Search code examples
sqlpostgresqlaggregates

How to identify non-identical values being aggregated with COUNT()?


I have a table containing three columns: city ID, language code and city:

city_id | language_code | city
----------------------------------
1       | en            | London
1       | es            | Londres
1       | pt            | Londres
2       | de            | Köln
2       | en            | Cologne
3       | it            | Cologne

In some foreign languages cities can be spelled the same way, e.g. the Spanish and Portuguese name for London is Londres.

But there are cases where the same name can refer to completely different locations, e.g. Cologne is an English name for the German city of Köln but there's also a town of the same name in Italy.

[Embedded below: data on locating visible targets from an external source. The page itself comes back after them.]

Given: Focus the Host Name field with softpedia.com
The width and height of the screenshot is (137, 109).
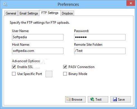Looking at the screenshot, I should [x=38, y=51].
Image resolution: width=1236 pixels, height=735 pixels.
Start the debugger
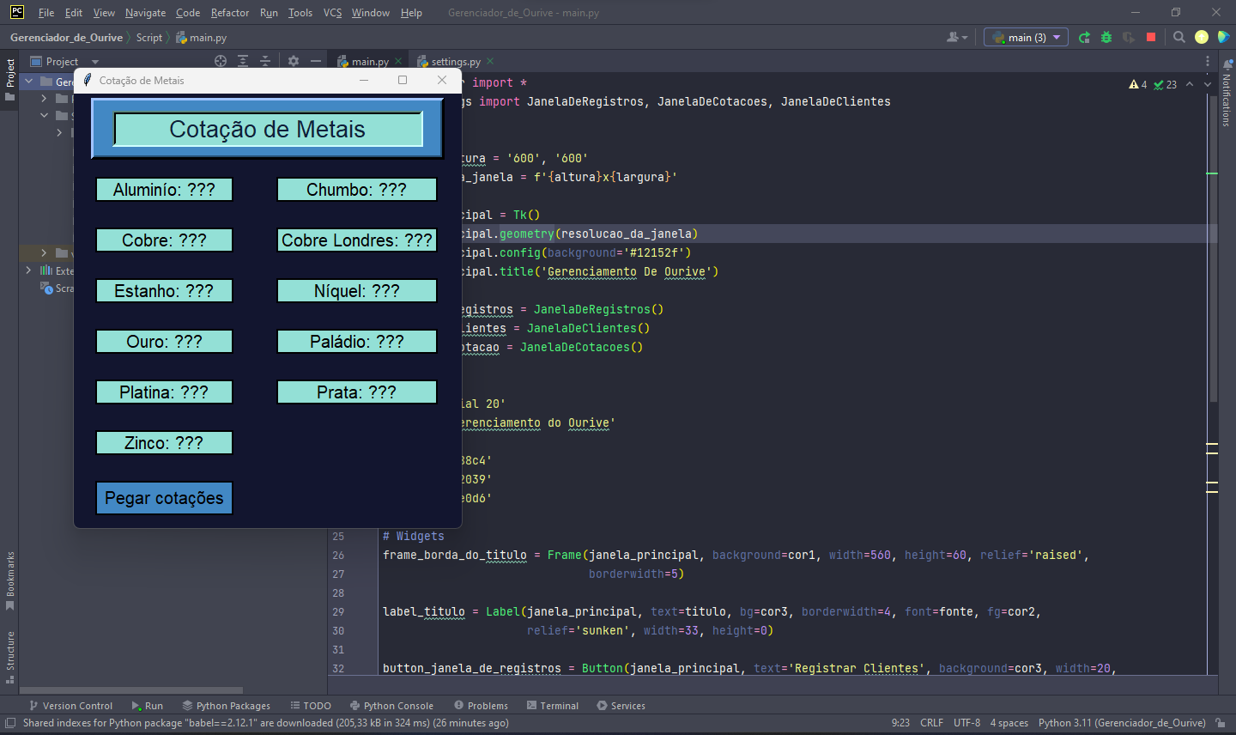[x=1106, y=37]
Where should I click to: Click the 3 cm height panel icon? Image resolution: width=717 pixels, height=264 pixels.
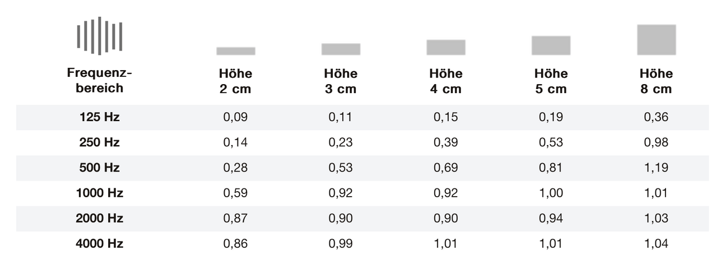click(341, 49)
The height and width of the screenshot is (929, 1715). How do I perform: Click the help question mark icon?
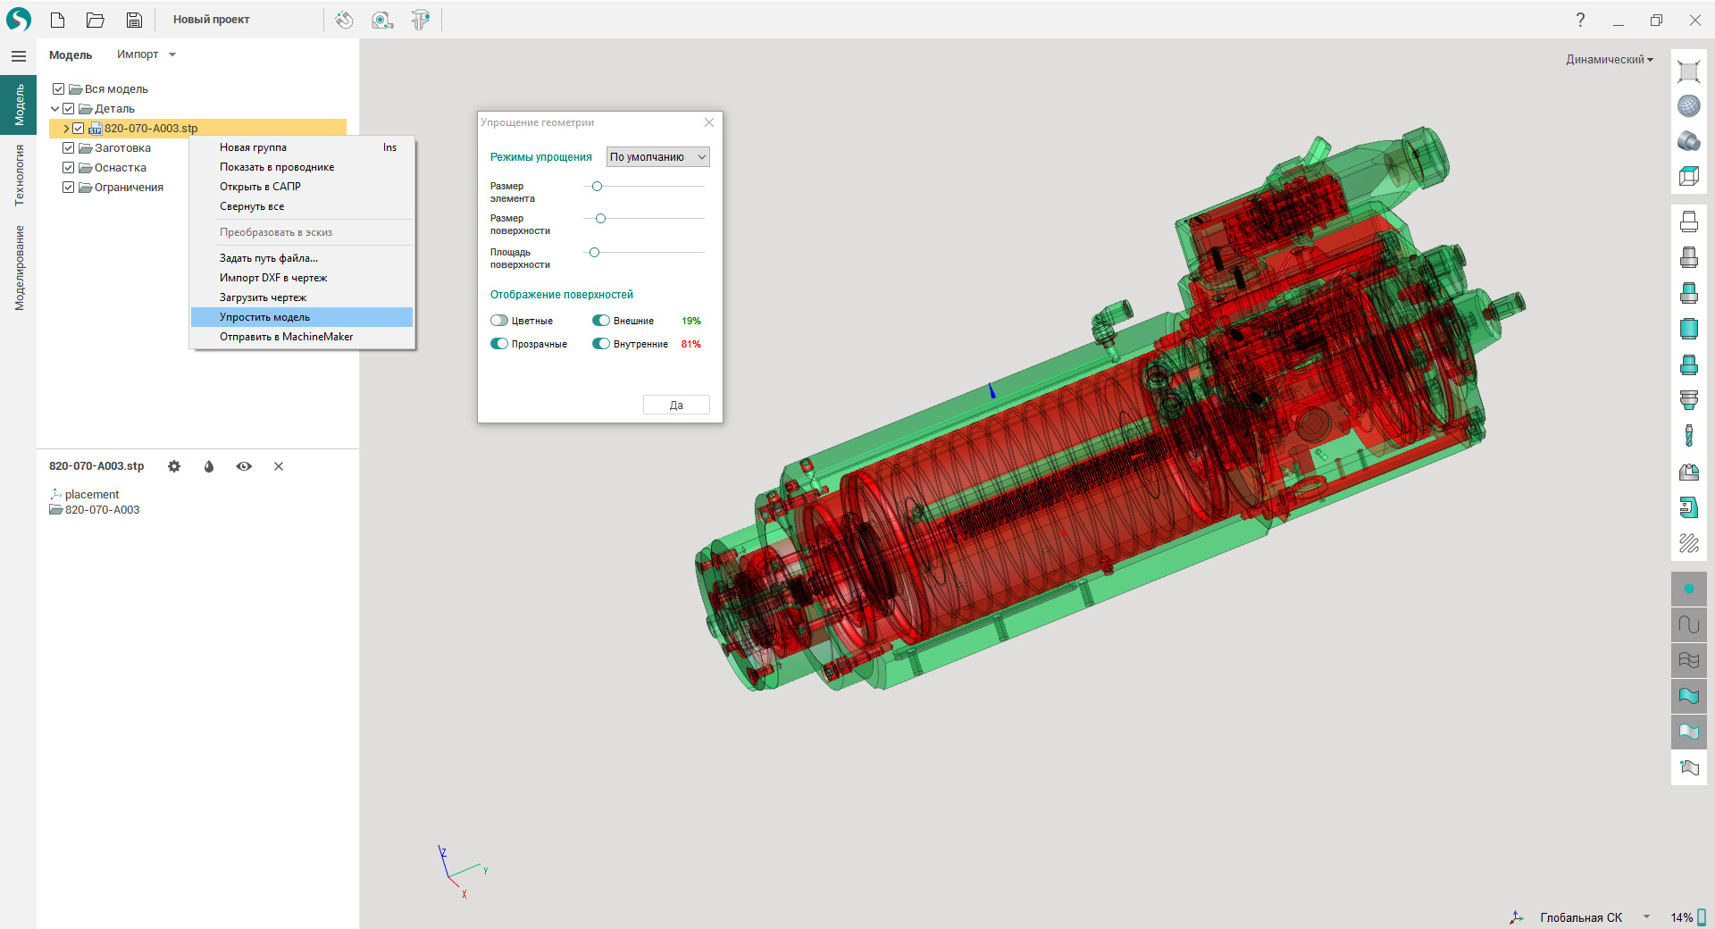[1580, 20]
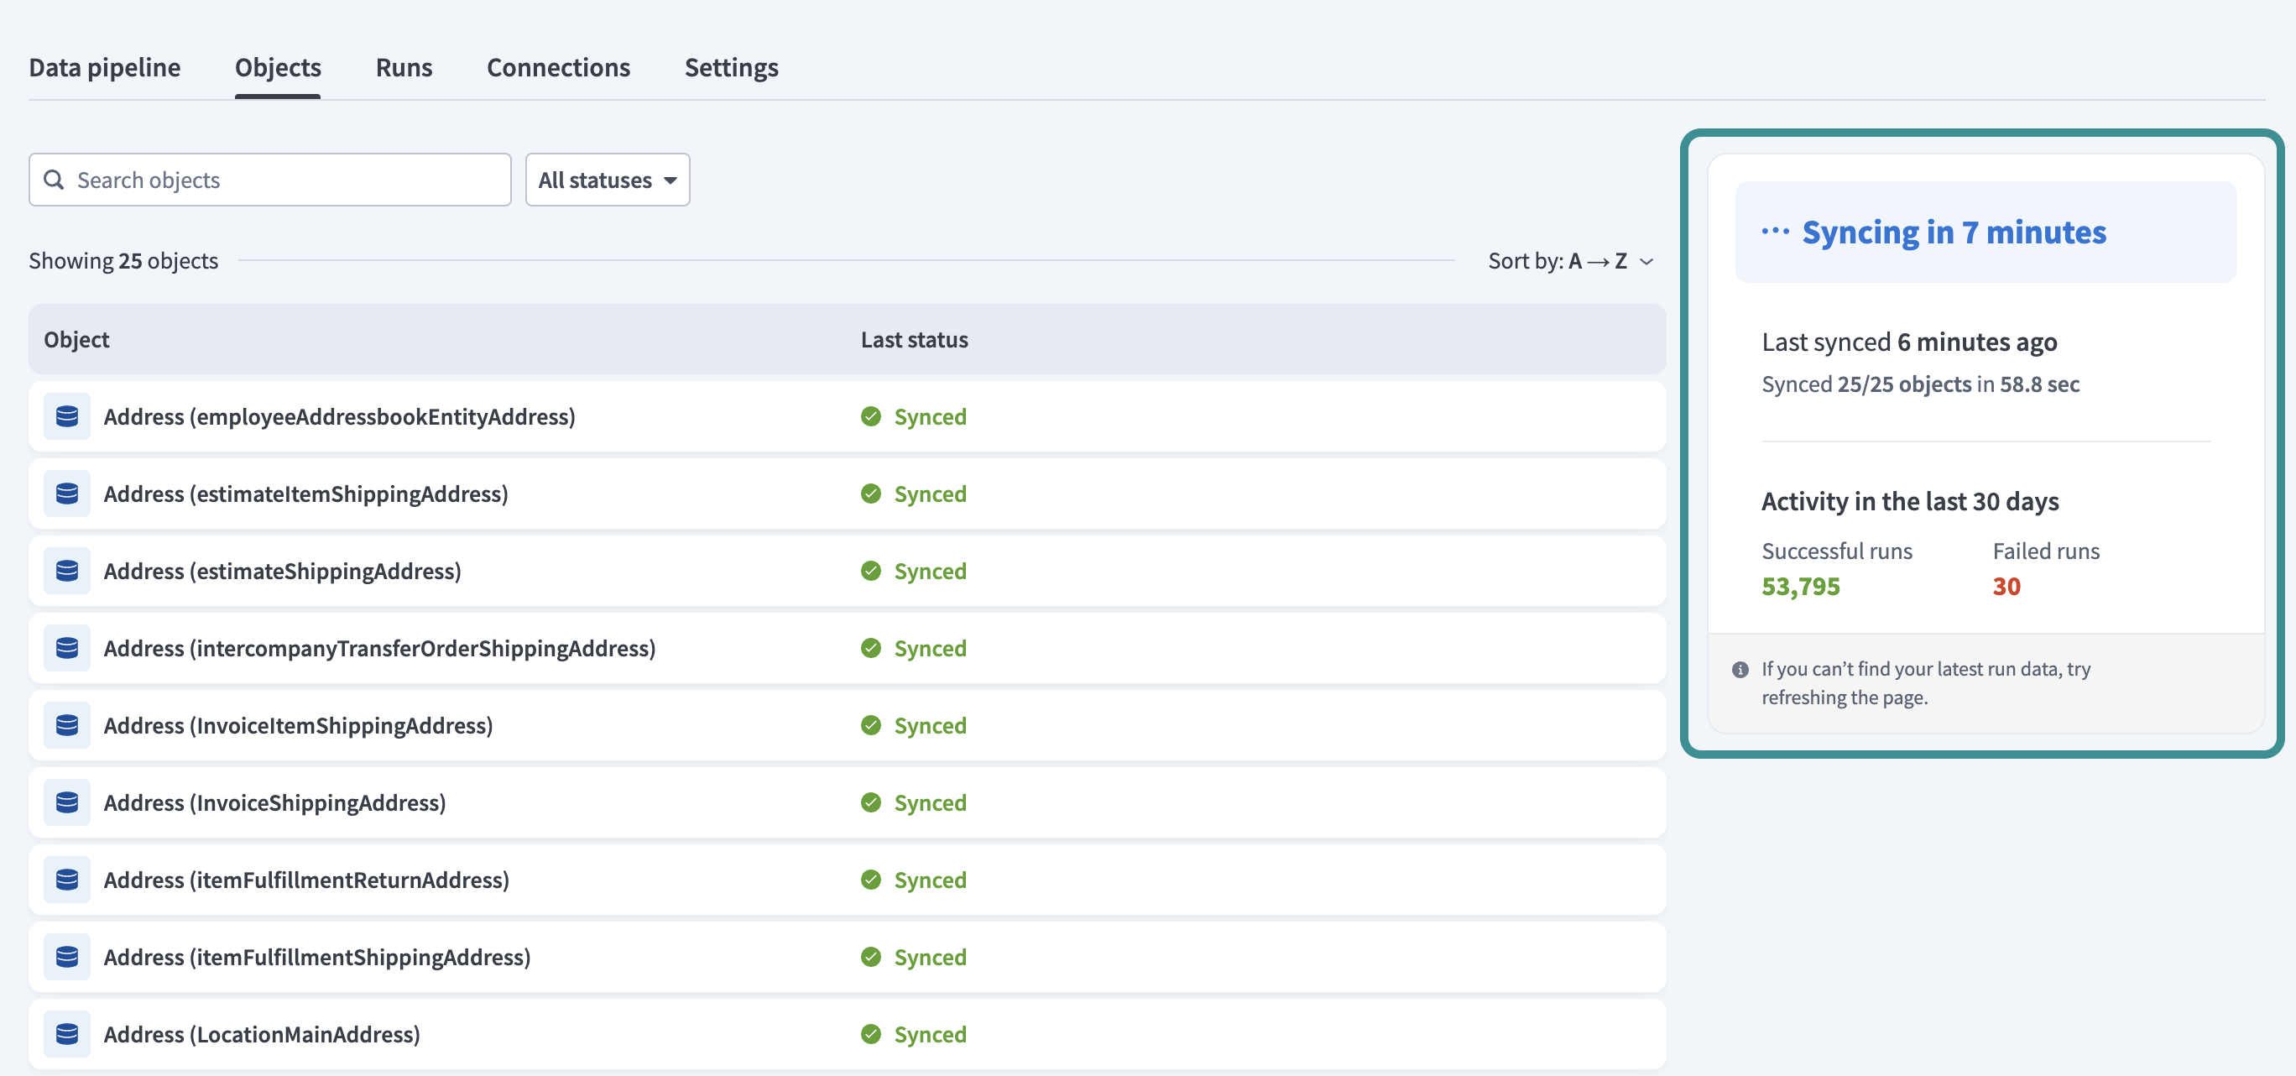2296x1076 pixels.
Task: Select the Data pipeline tab
Action: point(104,67)
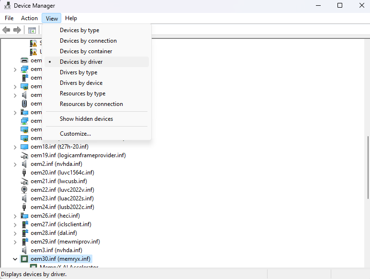The image size is (370, 279).
Task: Select the Devices by driver view option
Action: [81, 62]
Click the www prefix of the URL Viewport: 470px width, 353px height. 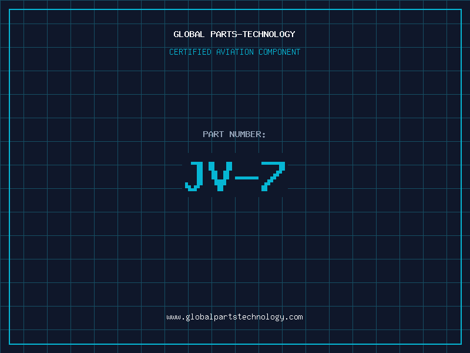tap(173, 318)
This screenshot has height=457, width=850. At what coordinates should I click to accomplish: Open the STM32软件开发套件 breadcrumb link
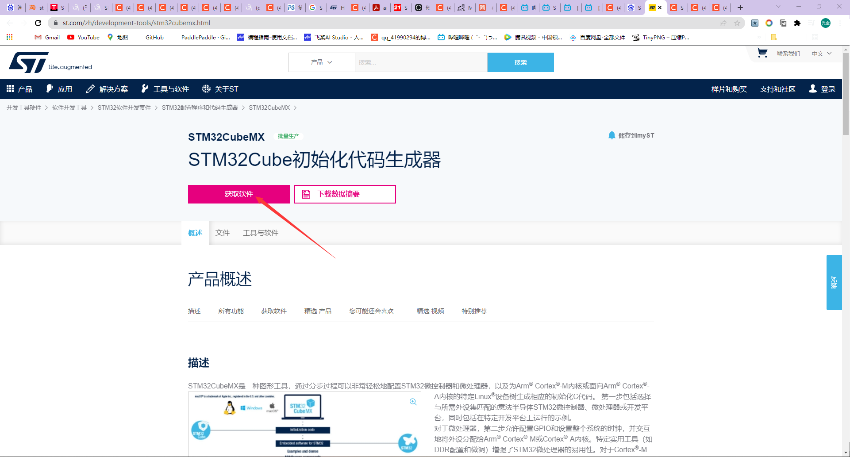(x=124, y=107)
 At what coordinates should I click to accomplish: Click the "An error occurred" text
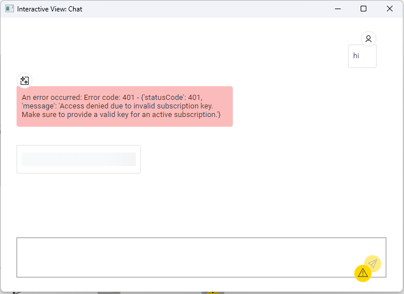(51, 97)
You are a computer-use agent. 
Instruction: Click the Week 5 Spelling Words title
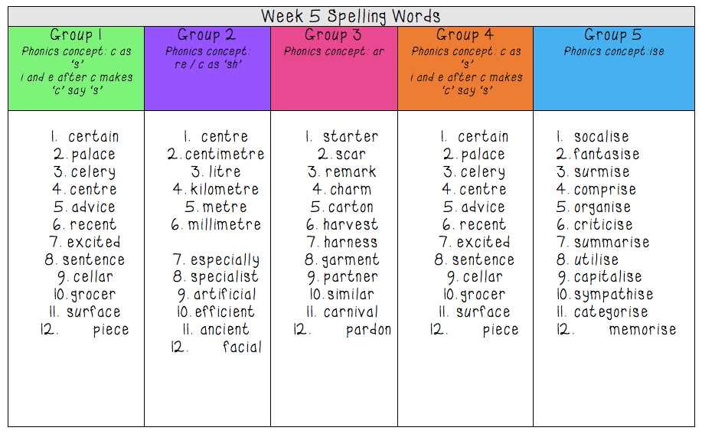tap(351, 16)
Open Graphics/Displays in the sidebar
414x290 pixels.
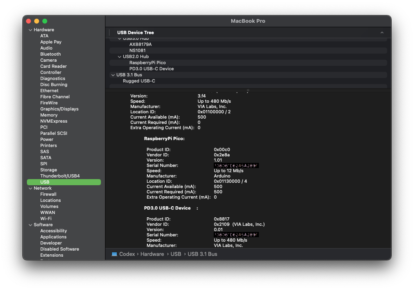[59, 109]
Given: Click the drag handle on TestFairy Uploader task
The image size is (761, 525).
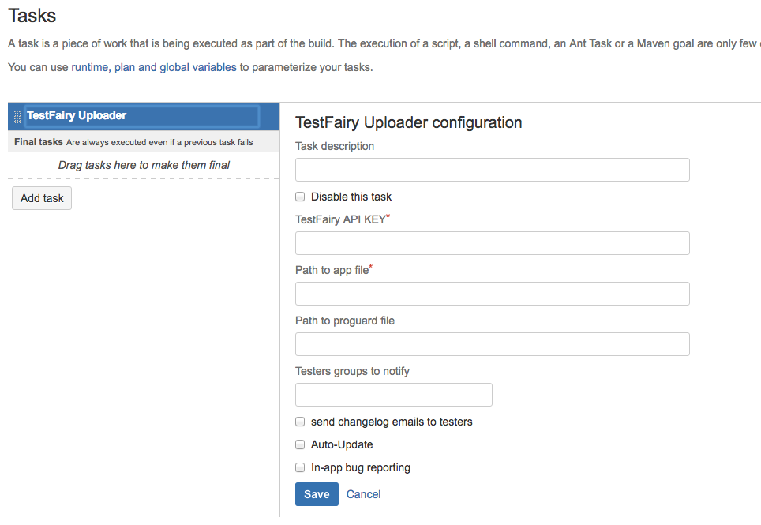Looking at the screenshot, I should [17, 115].
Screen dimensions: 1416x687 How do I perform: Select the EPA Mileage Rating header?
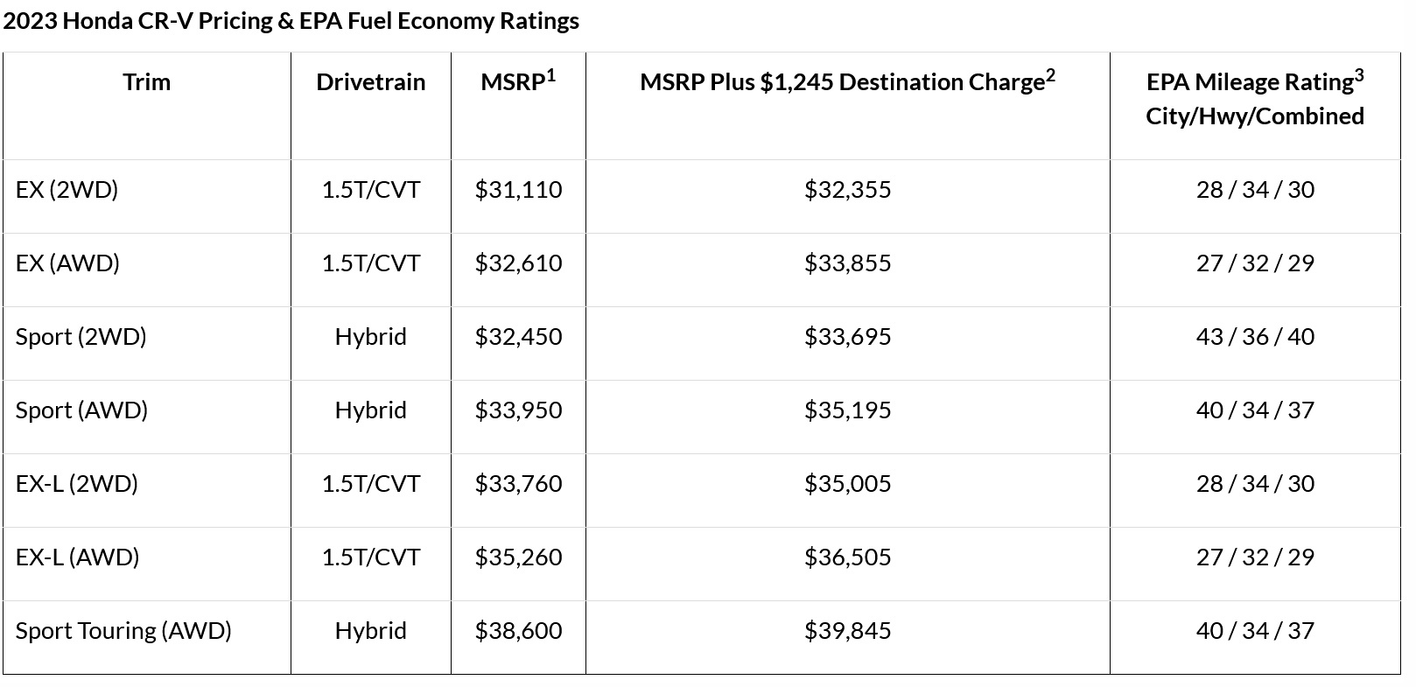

I would like to be able to detect cities that have more than one entry in the table but only those that are linked to different city_id values. In my case this would be Cologne but not Londres as both es and pt language versions point to the same city_id.

I thought this would be a fairly easy thing to do but I haven't been able to get the results in a single query. Instead, I am deduping the results first and then aggregating them:

WITH deduped_cities AS (
  SELECT DISTINCT city, city_id
  FROM cities
  ORDER BY city
)
SELECT city, COUNT(city_id) AS total
FROM deduped_cities
GROUP BY city
HAVING COUNT(city_id) > 1;

This gives me the expected result:

city    | total
----------------
Cologne | 2

I was just wondering if it is possible to achieve the same effect with a single SELECT statement.

DB Fiddle


Solution

  • you have basically just one SELECT, but you can use DISTINCT' with the COUNT

    SELECT city, COUNT(city_id) AS total
    FROM cities
    GROUP BY city
    HAVING COUNT( DISTINCT city_id) > 1;
    

    See fiddle